[Problem] Would you write out the entries again, exactly as they are, but without images?

(Information begins)

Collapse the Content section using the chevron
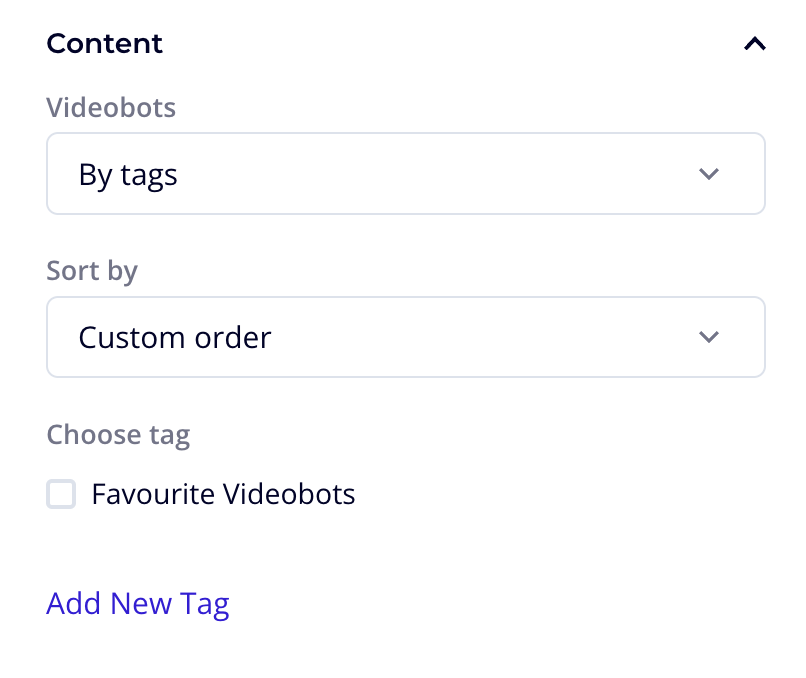806x678 pixels. tap(755, 44)
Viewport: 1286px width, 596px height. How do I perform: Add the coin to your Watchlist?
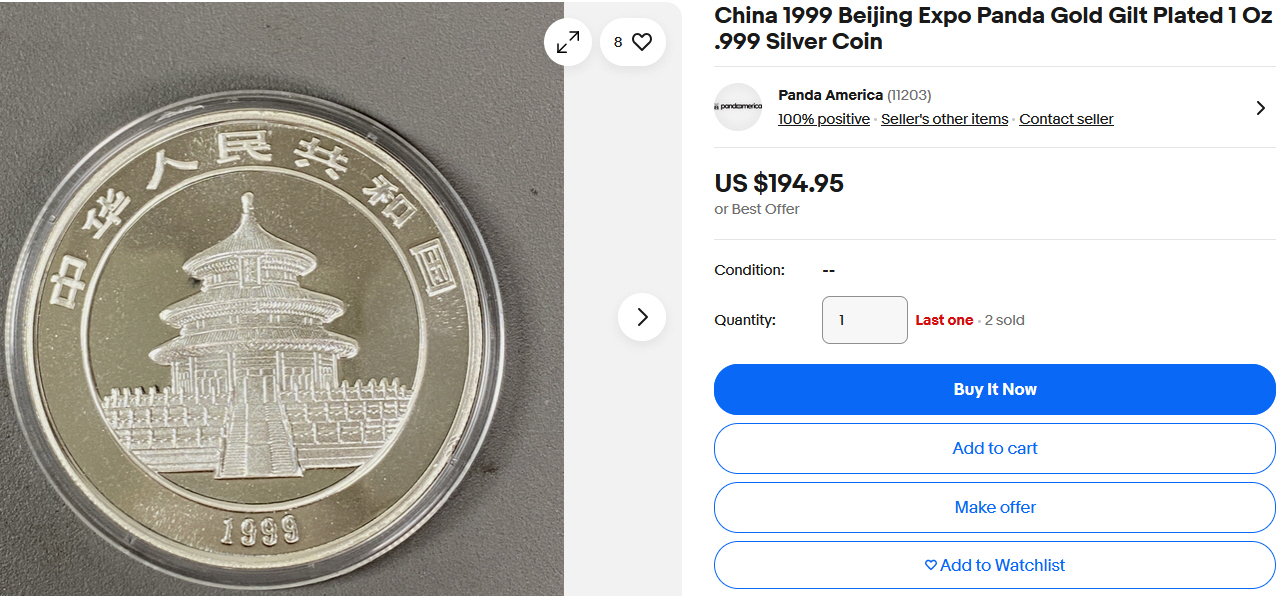[994, 565]
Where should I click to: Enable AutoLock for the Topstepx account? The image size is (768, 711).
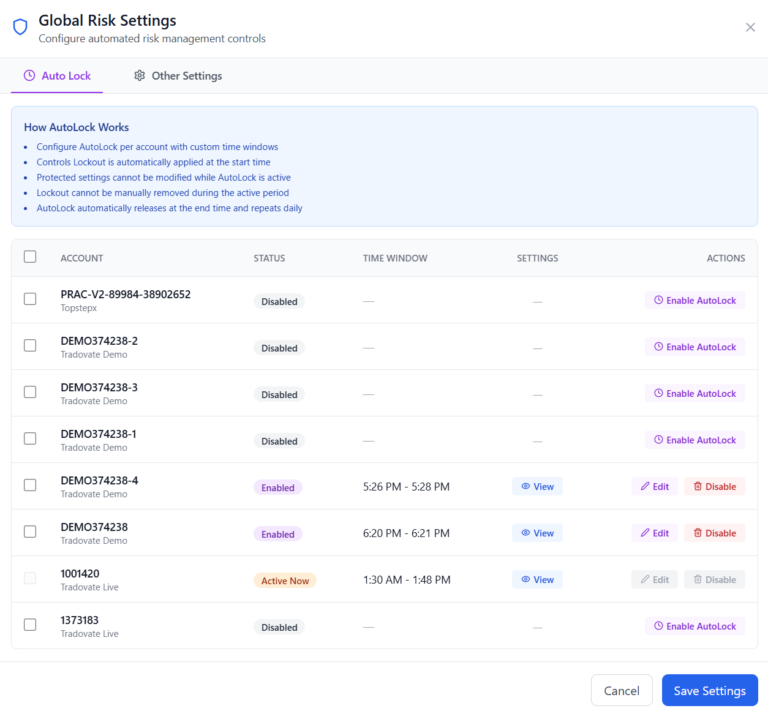coord(695,300)
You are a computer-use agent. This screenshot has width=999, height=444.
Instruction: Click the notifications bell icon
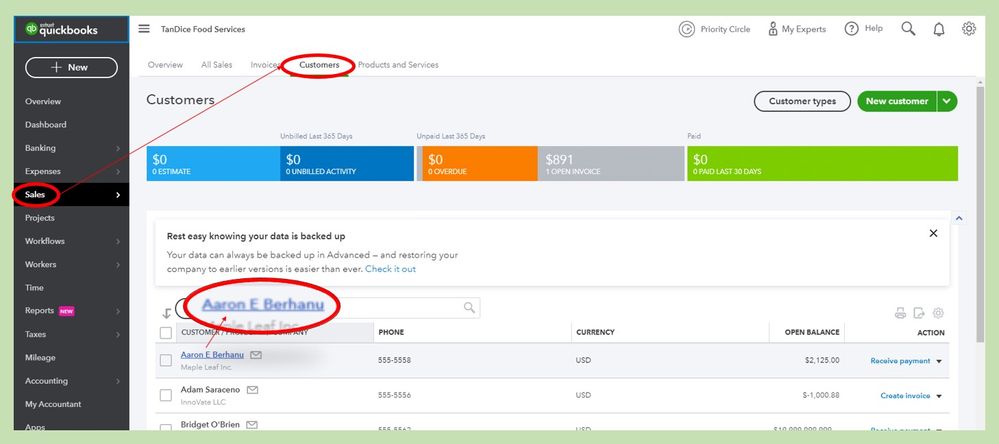click(938, 29)
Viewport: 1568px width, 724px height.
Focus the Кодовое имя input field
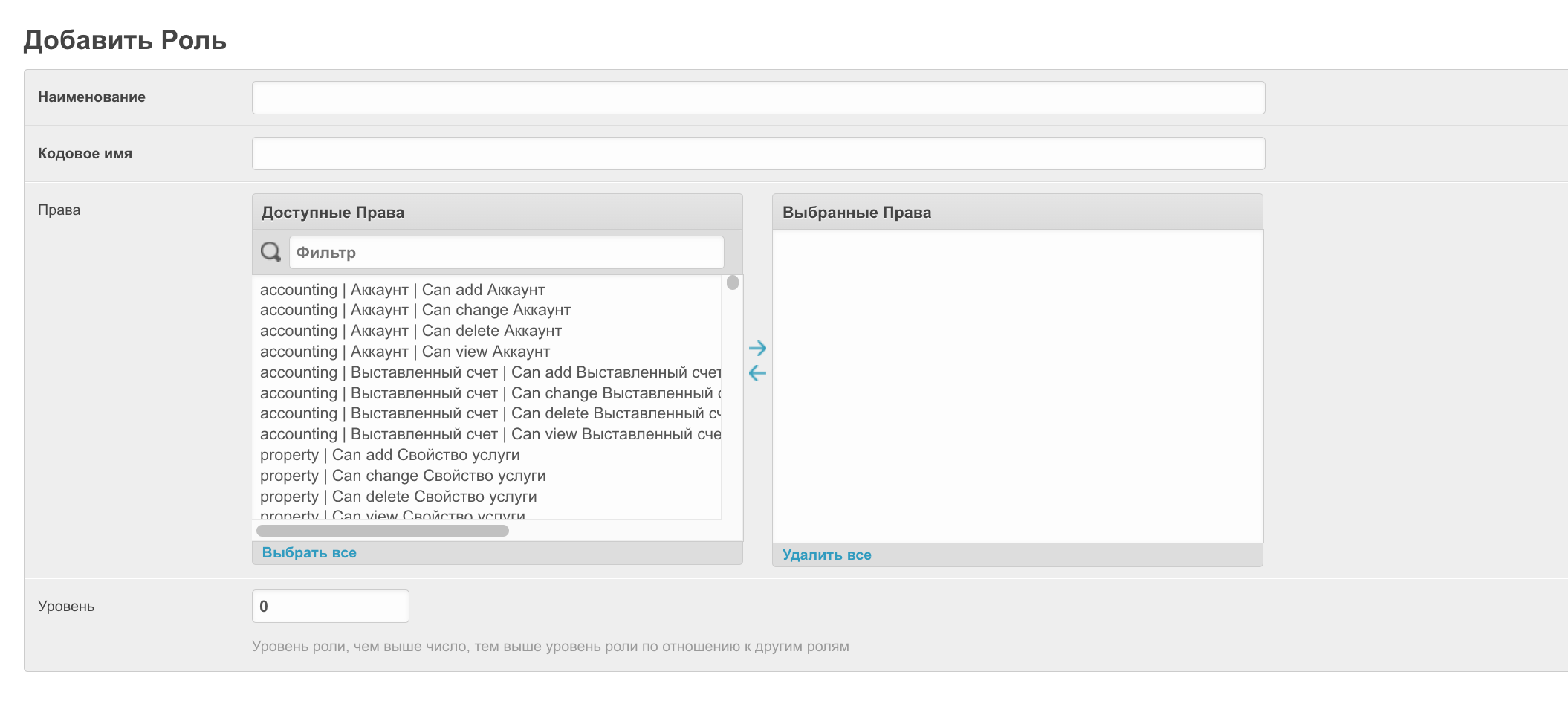click(x=758, y=154)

(Information ends)

[Task result]
Collapse the Content section using the chevron
806x678 pixels. tap(755, 44)
Viewport: 1286px width, 596px height. How do I perform: Add the coin to your Watchlist?
[994, 565]
Where should I click to: Enable AutoLock for the Topstepx account? The image size is (768, 711).
coord(695,300)
You are a computer-use agent. This screenshot has width=999, height=444.
Instruction: Click the notifications bell icon
click(938, 29)
Viewport: 1568px width, 724px height.
Focus the Кодовое имя input field
click(x=758, y=154)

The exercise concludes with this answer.